Deputy Speaker of the National Assembly
- In office 14 May 2010 – 5 May 2014

Member of the National Assembly
- In office 18 June 1998 – 14 May 2002
- In office 14 May 2010 – 20 June 2014
- In office 8 July 2019 – 1 May 2022

Personal details
- Born: 1 January 1948 (age 78) Nyíregyháza, Hungary
- Party: Hungarian Jobbik EU Non-Inscrits
- Spouse: Zsófia Balczó
- Children: Mátyás; Dorottya;
- Education: University of Budapest, Budapest University of Technology and Economics

= Zoltán Balczó =

Hungarian politician

Zoltán Balczó (born 1 January 1948) is a Hungarian politician and a former Member of the European Parliament (MEP) from Hungary between 2009–2010 and 2014–2019. He is a member of Jobbik. He is a former Deputy Speaker of the National Assembly of Hungary. He was a Member of Parliament from 1998 to 2002, from 2010 to 2014 and from 2019 to 2022.

His older brother is András Balczó, the Olympic champion.
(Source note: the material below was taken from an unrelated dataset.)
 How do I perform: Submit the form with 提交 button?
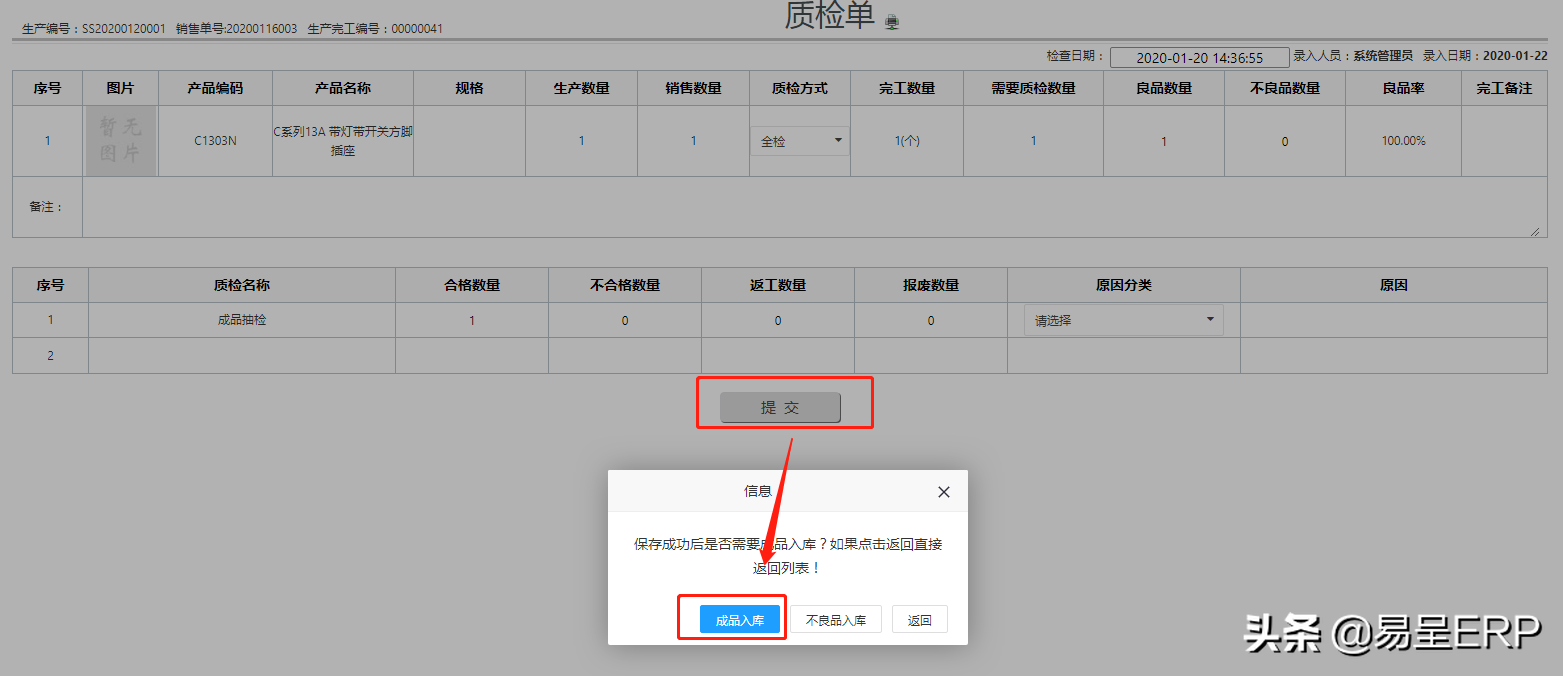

After the 2010 elections, he was appointed one of the deputy speakers of the National Assembly of Hungary. As a result, he was replaced by Béla Kovács in the European Parliament. He was elected MEP again in the 2014 European Parliament election; as a result, he resigned from his national parliamentary mandate in June 2014.